The binding material was found to have a significant impact on structural stability and combustion efficiency. Starch consistently produced the best results across all tests. Briquettes made with starch binder showed high shatter resistance (above 93%) and rapid ignition times (2–4 minutes), reflecting superior mechanical strength and usability. The optimal starch loading was determined to be 20% for single-feedstock briquettes and 25% for blended systems. Molasses produced moderately strong briquettes with acceptable energy output but slightly higher ash content, while clay increased ash content and prolonged ignition time due to its non-combustible nature.
A key innovation of the study involved optimizing blends to make use of abundant, low-grade residues like rice husk. Blending rice husk with high-energy biochar (coconut shell, palm kernel shell, or charcoal dust) at a 60:40 ratio successfully enhanced the briquette quality. This optimal blend ratio increased the calorific value to 4,741–5,552 kcal/kg and reduced the ash content to below 20%, bringing them within national and ISO standards. Blended briquettes at this ratio also exhibited robust mechanical properties, with shatter resistance above 92% and good water stability. A 50:50 blend, however, showed moderate performance with lower energy density and higher ash levels.

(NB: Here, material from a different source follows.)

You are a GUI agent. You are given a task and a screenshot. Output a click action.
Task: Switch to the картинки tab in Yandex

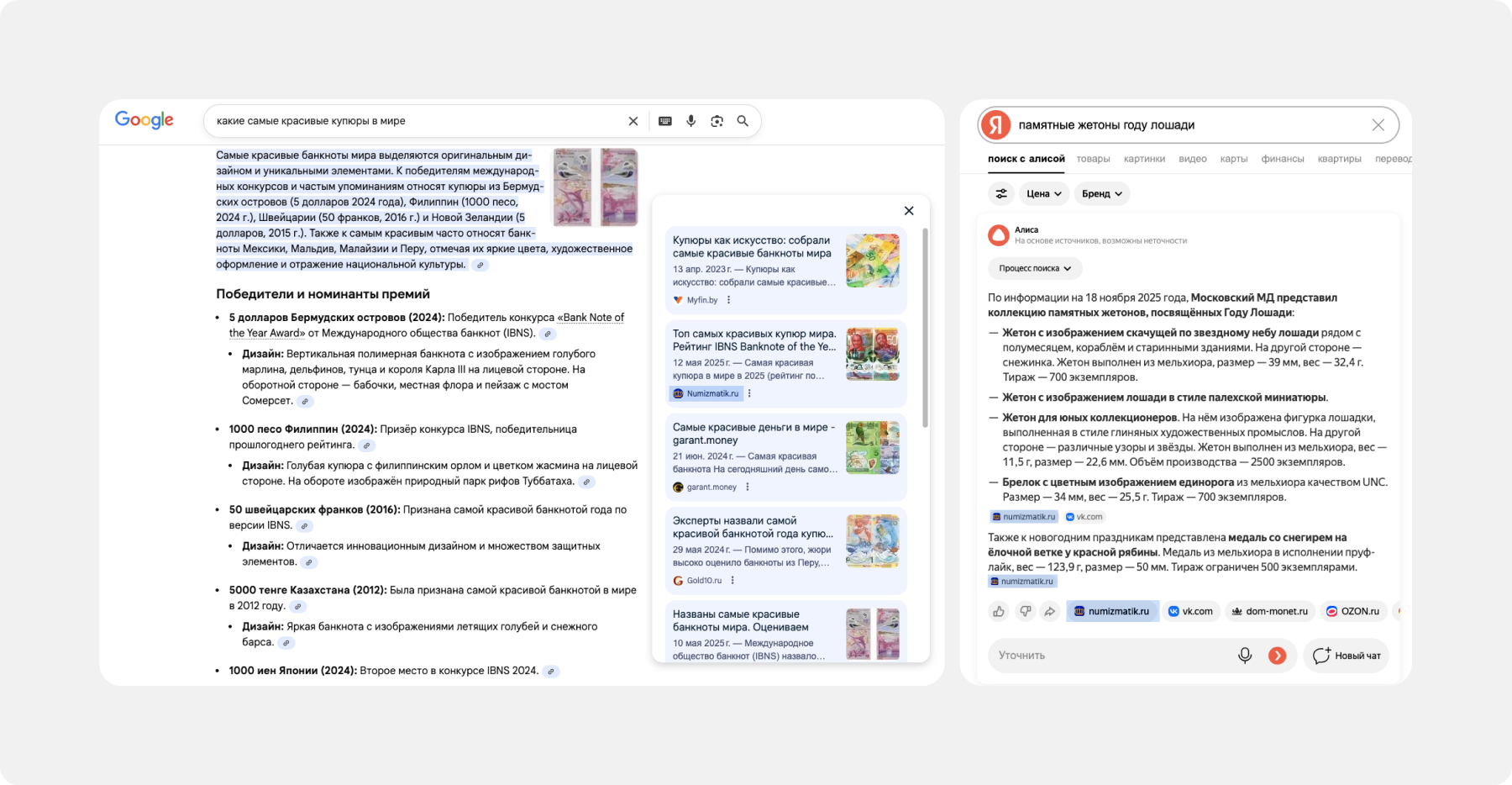tap(1144, 159)
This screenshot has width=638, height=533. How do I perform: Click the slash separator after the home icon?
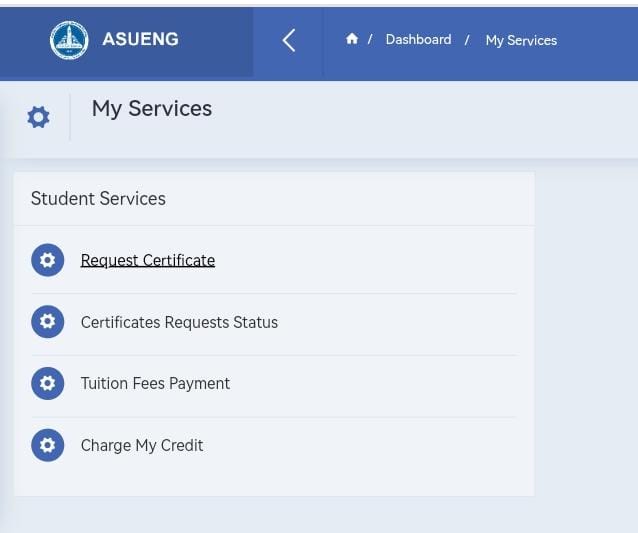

This research offers a practical, scalable model for sustainable energy transition in Tanzania and comparable African contexts. By replacing traditional charcoal, the optimized briquettes help mitigate deforestation, which has been rampant, with an estimated annual loss of 470,000 hectares of woodland between 2012 and 2021. Furthermore, carbonization and briquetting significantly reduce greenhouse gas and pollutant emissions, with studies showing a >70% reduction in greenhouse gas emissions and a 49–74% decrease in pollutants like carbon monoxide and particulate matter when compared to conventional burning methods. This aligns with Tanzania’s National Clean Cooking Strategy (2024–2034) and contributes to the country’s climate change goals under the Paris Agreement. The approach transforms waste into energy, fostering a circular economy and creating local employment opportunities.
Source: Lichinga, K. N., Sikazwe, K., Elibariki, R., Masse, A. A., Kayumba, H. I., & Shija, H. (2025). Cleaner cooking solutions: Optimizing biomass briquettes to replace charcoal and mitigate climate change in Tanzania. Scientific African, 30, e03056.